Cindy Turoski, managing partner at Bonadio Wealth Advisors in Albany, New York, says her firm encourages clients who make Roth backdoor conversions for this year to act by December 31, rather than wait until April 15. Converting earlier can give account owners more time to pay taxes, which are not due until tax day the following year. In other words, taxes for a Roth conversion in December 2021 would not be due until April 2023.

She also urges clients with after-tax money in a 401 (k) plan that also offers a Roth account to convert that balance to the Roth account by the end of the year. In this way, she says, “the future income on that money can grow tax-free.”

Contribution limits

In 2022, the IRS will allow savers to contribute an additional $ 1,000 per year to a qualifying account such as a 401 (k), 403 (b), or 457 account. This means employees can contribute up to 20,500 $ next year. The increases are intended to take into account a rise in inflation in 2021.

The catch-up contribution limit for people aged 50 and over remains at $ 6,500. This means that workers over 50 can defer income tax up to $ 27,000 under their eligible employer-sponsored plans.

Further, says Turoski, “the limit on total employer and employee contributions to these plans has been increased from $ 58,000 to $ 61,000, so more can be allocated to these plans.”

David Anderson, co-owner and managing partner of Moneywise in Bakersfield, Calif., Emphasizes the need for retirement savers to keep up with these changes.

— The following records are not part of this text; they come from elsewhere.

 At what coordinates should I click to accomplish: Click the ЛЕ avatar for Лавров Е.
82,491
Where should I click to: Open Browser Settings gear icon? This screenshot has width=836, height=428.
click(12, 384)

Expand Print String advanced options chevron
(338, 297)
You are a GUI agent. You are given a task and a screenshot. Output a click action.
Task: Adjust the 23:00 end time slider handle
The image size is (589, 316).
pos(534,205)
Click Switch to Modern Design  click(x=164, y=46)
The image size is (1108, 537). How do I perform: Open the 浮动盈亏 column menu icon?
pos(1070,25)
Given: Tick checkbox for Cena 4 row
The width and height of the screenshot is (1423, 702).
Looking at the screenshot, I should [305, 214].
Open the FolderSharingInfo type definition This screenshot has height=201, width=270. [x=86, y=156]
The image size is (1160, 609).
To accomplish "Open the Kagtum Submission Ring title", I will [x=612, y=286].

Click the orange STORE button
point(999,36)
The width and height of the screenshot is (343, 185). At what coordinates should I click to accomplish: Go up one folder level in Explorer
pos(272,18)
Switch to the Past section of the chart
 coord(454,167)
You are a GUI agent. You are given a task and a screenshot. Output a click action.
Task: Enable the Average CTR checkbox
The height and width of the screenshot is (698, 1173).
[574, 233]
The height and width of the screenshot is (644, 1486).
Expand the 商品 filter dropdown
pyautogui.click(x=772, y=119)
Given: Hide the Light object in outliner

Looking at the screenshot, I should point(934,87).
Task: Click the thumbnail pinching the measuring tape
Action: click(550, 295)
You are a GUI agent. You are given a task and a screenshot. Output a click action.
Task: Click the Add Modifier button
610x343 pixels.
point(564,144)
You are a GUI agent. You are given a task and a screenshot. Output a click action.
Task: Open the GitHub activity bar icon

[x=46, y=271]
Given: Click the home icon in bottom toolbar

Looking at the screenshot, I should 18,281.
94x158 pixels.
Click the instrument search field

“One of the most important things an investor can do for the future is to make sure that their contributions to their retirement accounts increase over time,” he says, adding that “it is up to the investor. investor to make these changes to their Accounts. “

Donation tax

“One major change we focused on is increasing the estate exemption for inflation,” Wittenberg said.

It refers to an area of ​​the tax code that affects wealthy Americans, which is raised to $ 12.06 million from $ 11.7 million per individual for 2022. A married couple can now protect a total of 24.12 millions of dollars in federal inheritance or gift taxes.

Lisa Featherngill, national director of wealth planning in the Dallas office of Comerica Bank, notes that the increase in the exemption means “almost $ 300,000 in additional assets that a person can dispose of during their lifetime or in their lifetime. death without incurring a 40% transfer tax.

Wittenberg also points to the increase in the annual gift tax exclusion, which will be $ 16,000 per person in 2022, after four years of holding at $ 15,000. He predicts that these changes will trigger new donation initiatives.

“As the estate exemption is increased for inflation in 2022, the current law will end in 2025, which means it is time to use the exemption now before it is halved,” did he declare.